Tie-ups eyed for gainful rice types

Minister of Agriculture, Forestry and Fisheries Dith Tina urges the Cambodian Agricultural Research and Development Institute (CARDI) to focus on partnering with businesses to monetise the creation of different varieties of rice to create new income streams.

Tina made the call during a meeting with the leadership and officials of CARDI on January 16.

“Our research focuses on economic efficiency. If there is economic efficiency, we explain that it is economically efficient so everyone can do it. But we only talk about technical efficiency. Finally, the production process is harder than the normal one,” he said.

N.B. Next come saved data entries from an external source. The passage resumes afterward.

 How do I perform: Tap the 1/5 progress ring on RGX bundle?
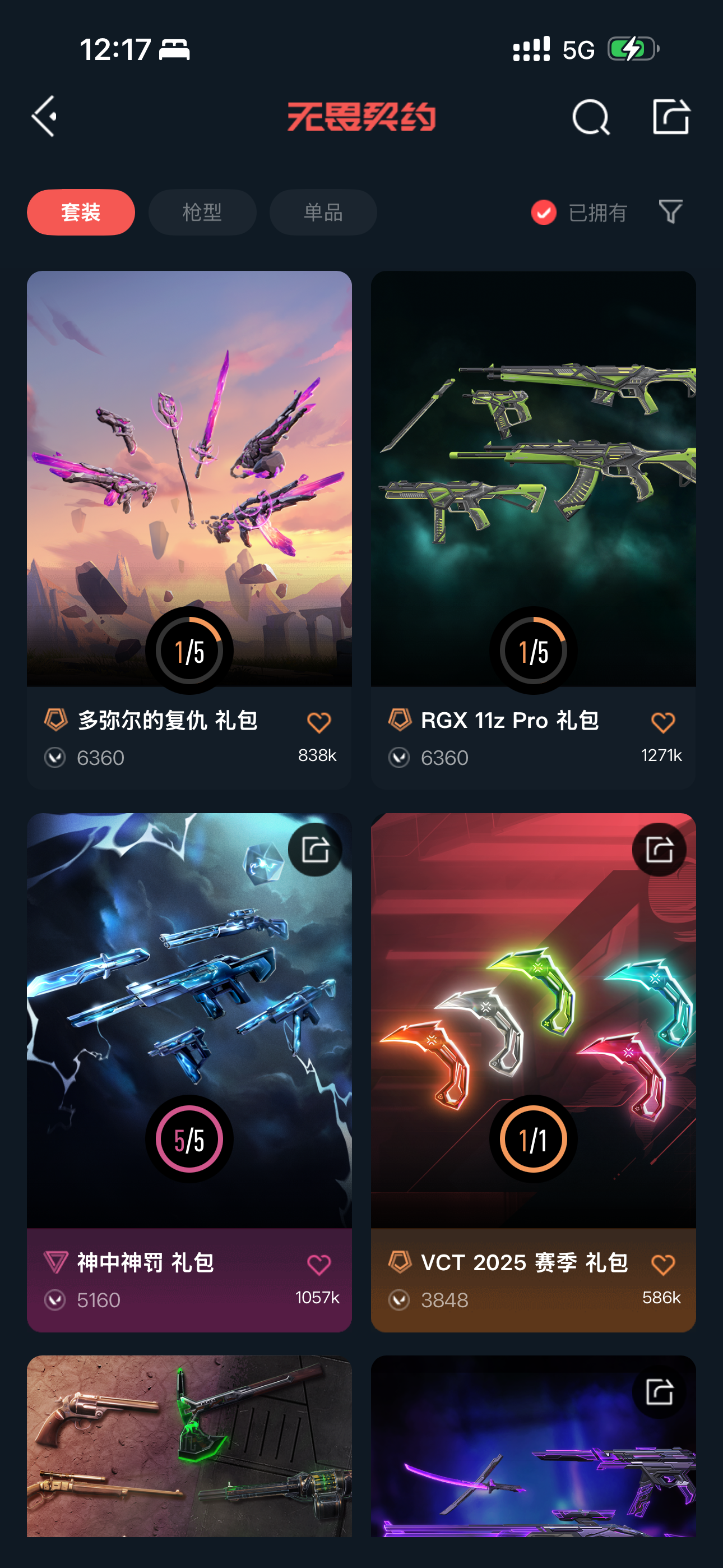pos(534,650)
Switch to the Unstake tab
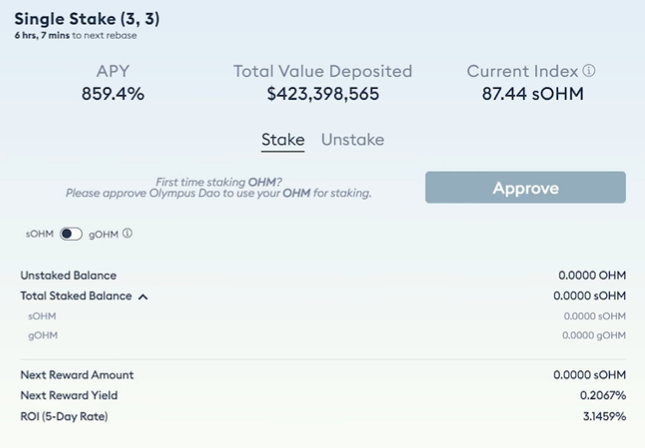The width and height of the screenshot is (645, 448). coord(353,139)
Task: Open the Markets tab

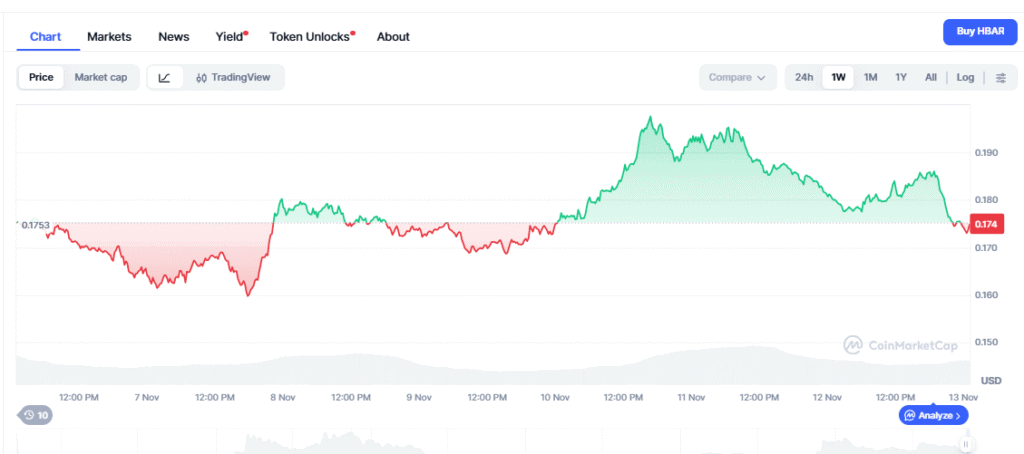Action: [109, 37]
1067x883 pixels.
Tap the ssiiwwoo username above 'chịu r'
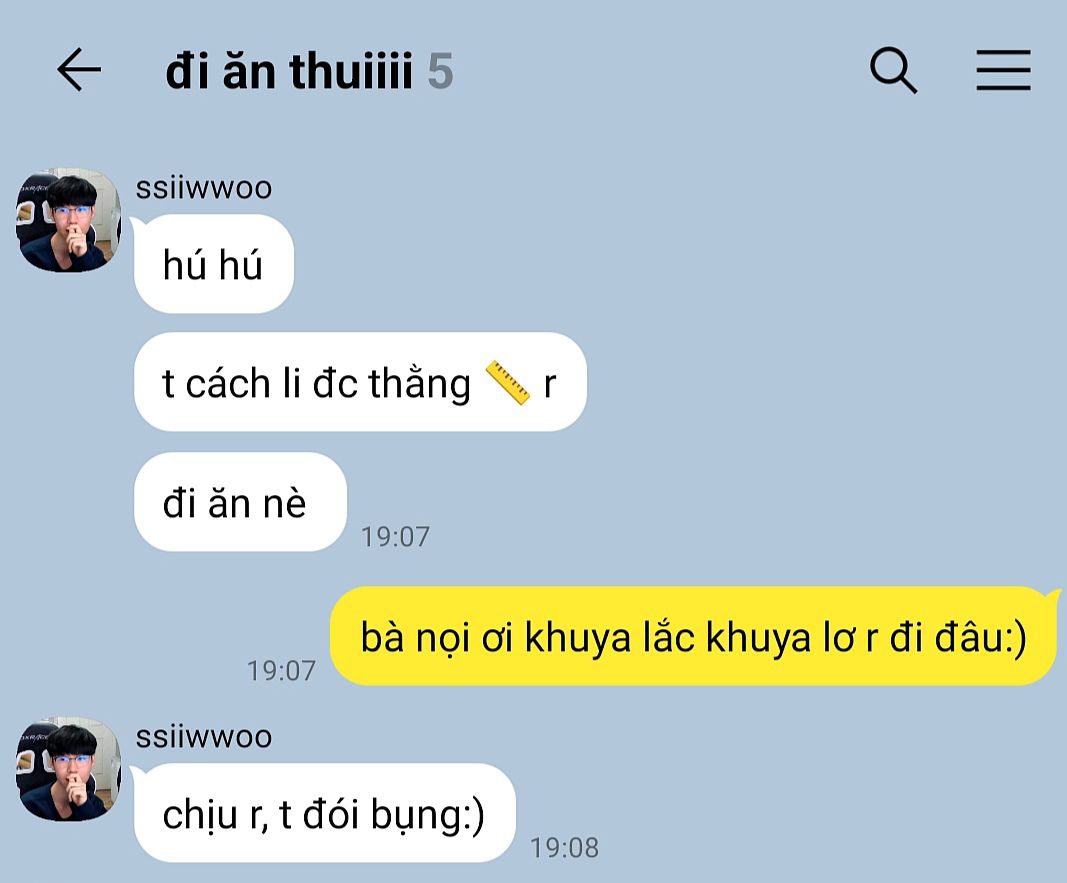click(203, 737)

He added that working only with development partners who are donors and only within the state framework, even after 10 years, would not lead anywhere. He cited as an example that in five more years there could be another five new rice varieties produced.

Scientists from CARDI, he noted, have developed human resources, techniques and achievements successfully and are pursuing this mission. He is optimistic that the Institute will be able to work in partnership with businesses in agriculture to generate income on its own.

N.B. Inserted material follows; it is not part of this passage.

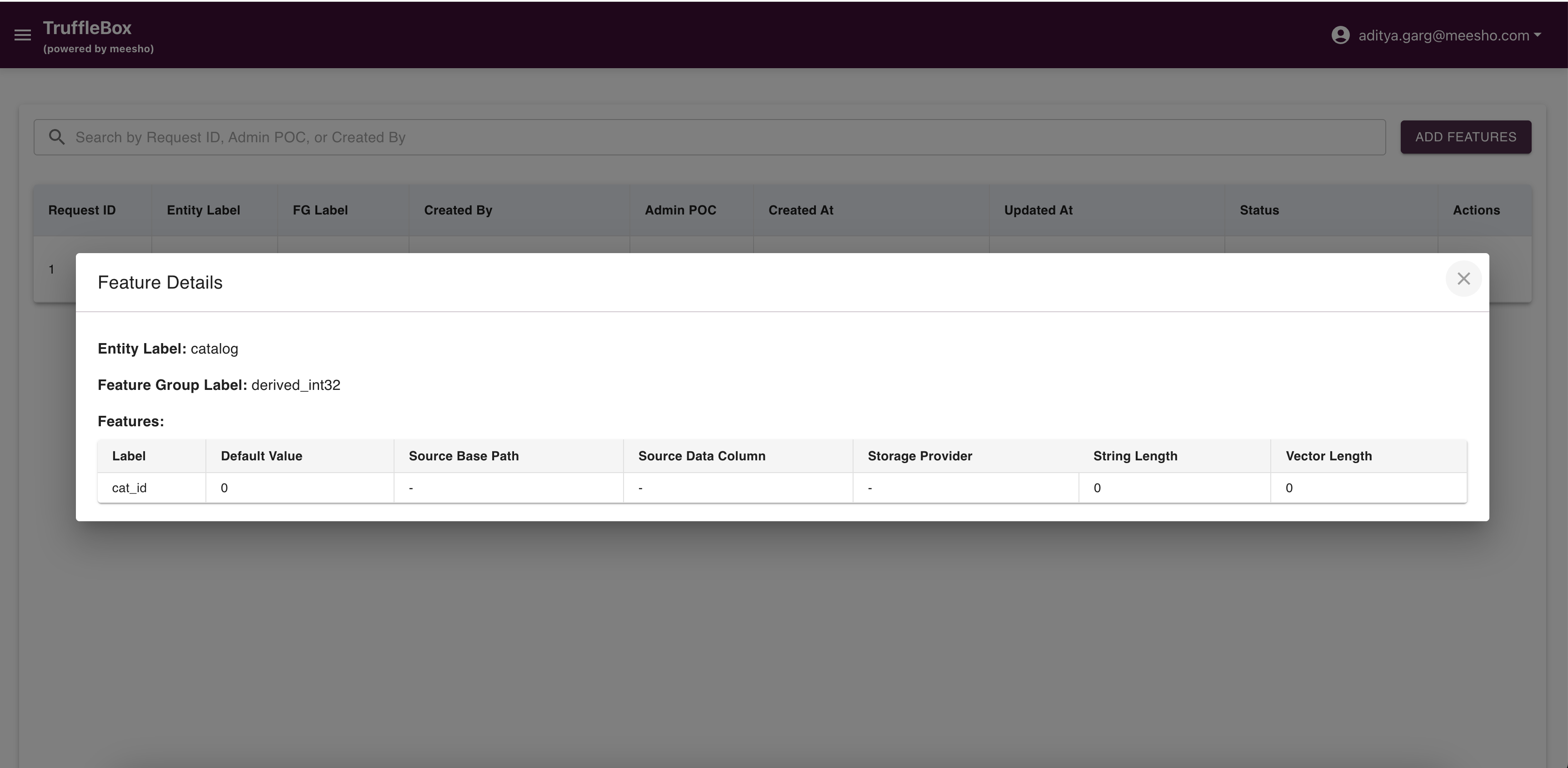
Task: Focus the Search by Request ID field
Action: click(710, 137)
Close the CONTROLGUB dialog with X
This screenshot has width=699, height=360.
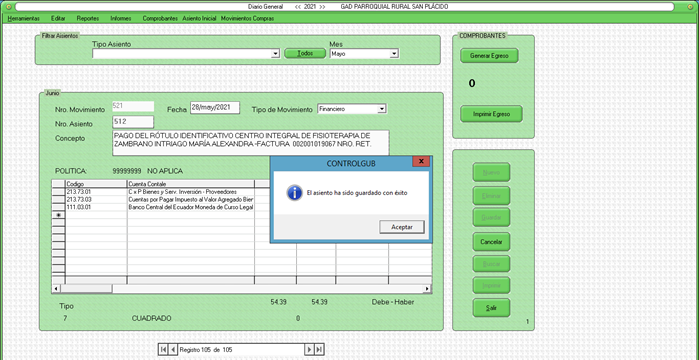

“When we have our own income, it is not difficult to compete. There is no need to look for civil servants to attract people to do it,” he stated.

Tina told the CARDI leadership to set up a clear project on taking care of agricultural crops and a project to make the economy sustainable.

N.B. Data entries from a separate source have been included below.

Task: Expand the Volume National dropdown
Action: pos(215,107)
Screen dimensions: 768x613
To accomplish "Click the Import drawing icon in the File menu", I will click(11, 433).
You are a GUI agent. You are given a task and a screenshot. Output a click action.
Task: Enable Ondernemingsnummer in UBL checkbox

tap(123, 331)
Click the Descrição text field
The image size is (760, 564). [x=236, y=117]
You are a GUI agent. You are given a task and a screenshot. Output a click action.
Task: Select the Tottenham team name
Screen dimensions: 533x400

Orn Chhourn, deputy head of the Plant Breeding Division at CARDI, said that in the past year, the ministry – through the institute – released a new variety of rice called Champey Sar 70 to mark the 70th anniversary of diplomatic relations between Cambodia and Australia.

He recalled that Champey Sar 70 – bred from Phka Rumduol with CNi9024 – took nine years to breed from 2013. The short-term rice variety has a growth period of 90-95 days, which is favourable for farmers to reduce costs such as by pumping water and use less fertiliser than long-lived rice varieties and so farmers benefited economically.

He said CARDI is now producing genetically-pure seeds to supply local communities for the production of subsequent generations of certified Champey Sar 70.

“Once we’ve looked over the first-generation seeds, we’ll supply them to the communities to grow at a large scale,” he said, noting that only subsequent generations will by milled and processed for human consumption.

Chhourn continued that Champey Sar 70 could be grown two to three times a year and could be supplied throughout the year, though its taste was not as good as Phka Rumduol.

He said Champey Sar 70 is similar to the Sen Kra’op rice variety in terms of its flavour and farmers can get over four tonnes of yield per hectare. The rice variety was grown in different atmospheres and is more resistant to climate change as well.